It's been a rough six years for various reasons and I was beginning to wonder if I would ever go back to the care-free, happy me that used to be. (Hm. That rhymes.) But I've realized over the last few weeks (or maybe even just week) that I must be getting better.
I caught myself singing the other day. Not just a song on the radio or a hymn we happened to sing at church the week before, but sing-song singing. You know, where you narrate what you're doing or what you're seeing or wishing or thinking or whatever in a song. That was when I knew I was really getting better. I used to do that all the time, mostly in the bathroom when I was getting ready for the day. I first noticed it was over Christmas when I was super tired at my in-law's house. I started singing out my answers to Dustin's questions.
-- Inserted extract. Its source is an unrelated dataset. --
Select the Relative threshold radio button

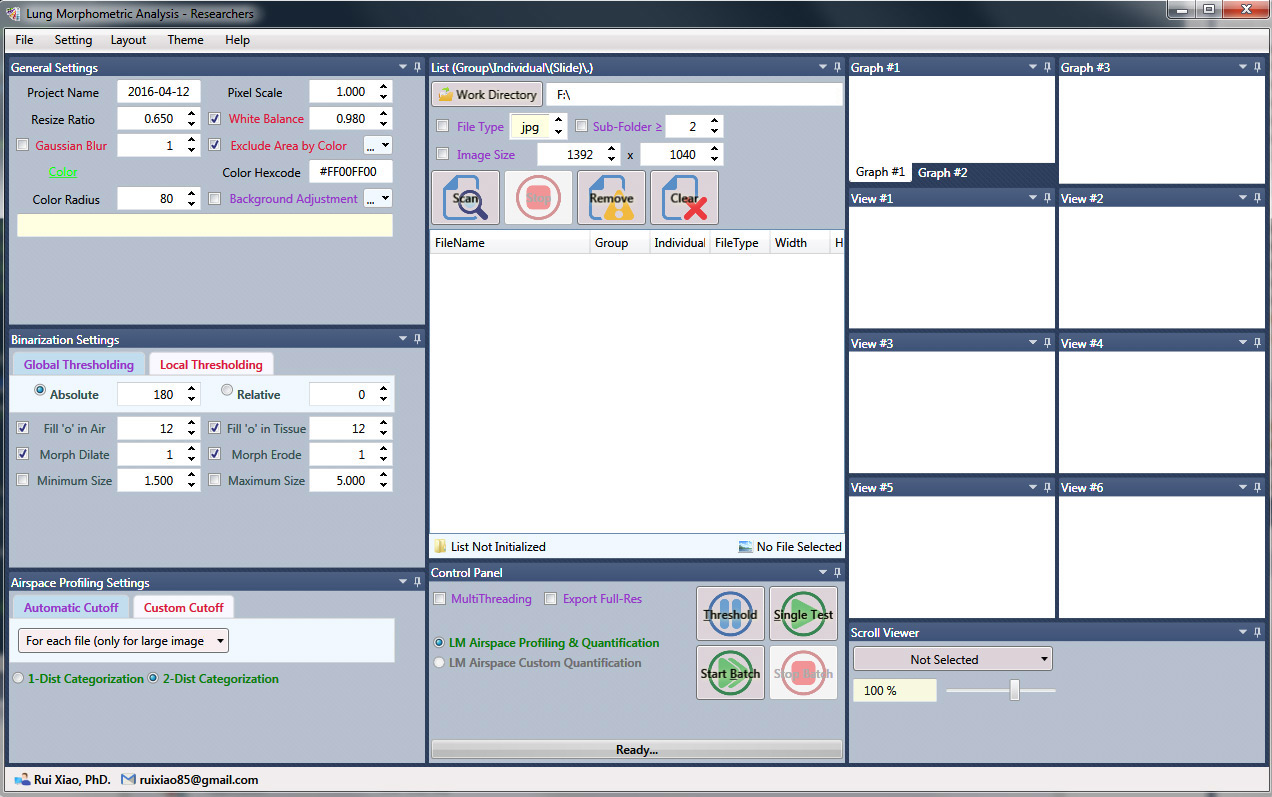tap(227, 391)
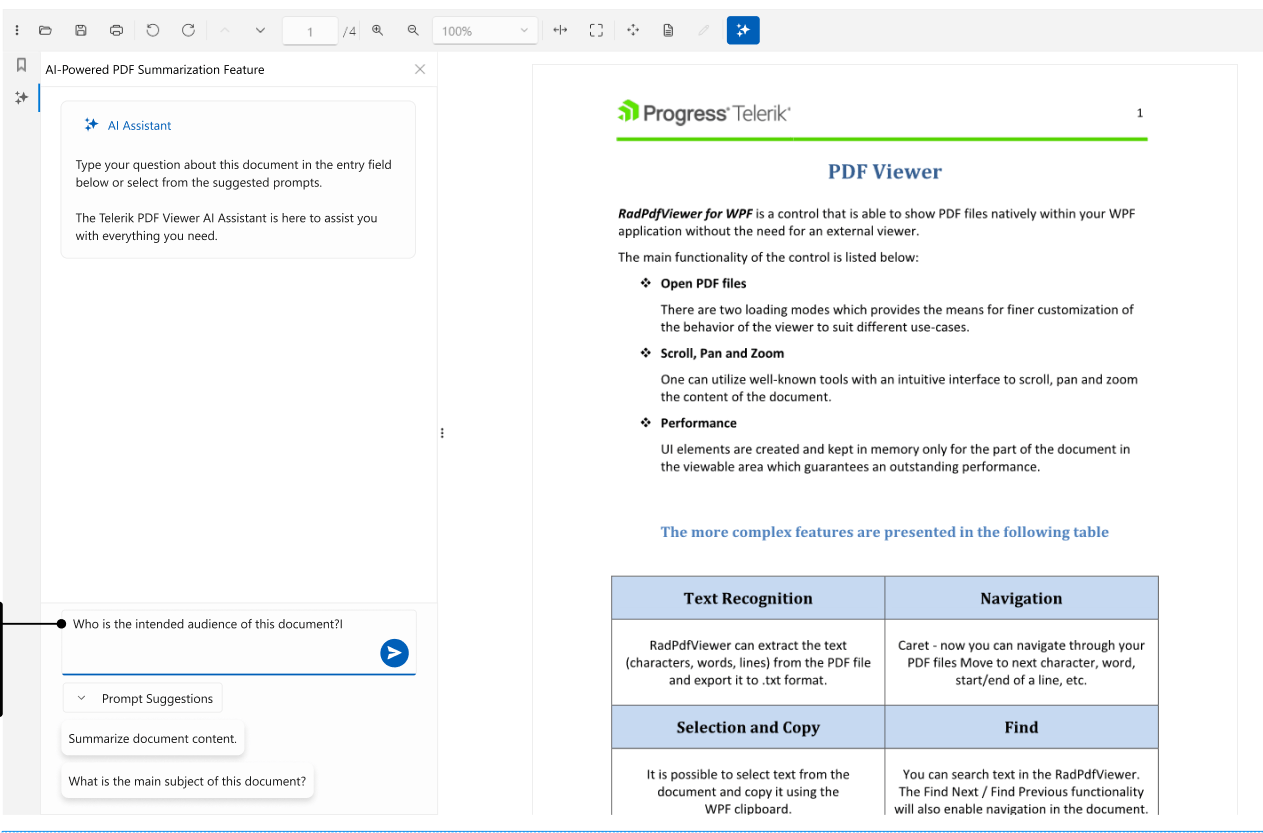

I think someone commented on it, probably Noelle, my sister-in-law, and I told her that I have to sing when I'm super tired because otherwise I'll get grumpy and mean. Then I realized that I hadn't sung outside of car rides and church for a long, long time.
Rediscovering yourself is weird. It's not like reinventing yourself where you become something new, it's when you start to do things that you haven't done in a really long time and to realize that it was a central part of who you were but you forgot.
So, while I'm not care-free (I did grow up and become and adult after all) I am no longer care-full. I no longer feel like a free-spirit locked up in a cage.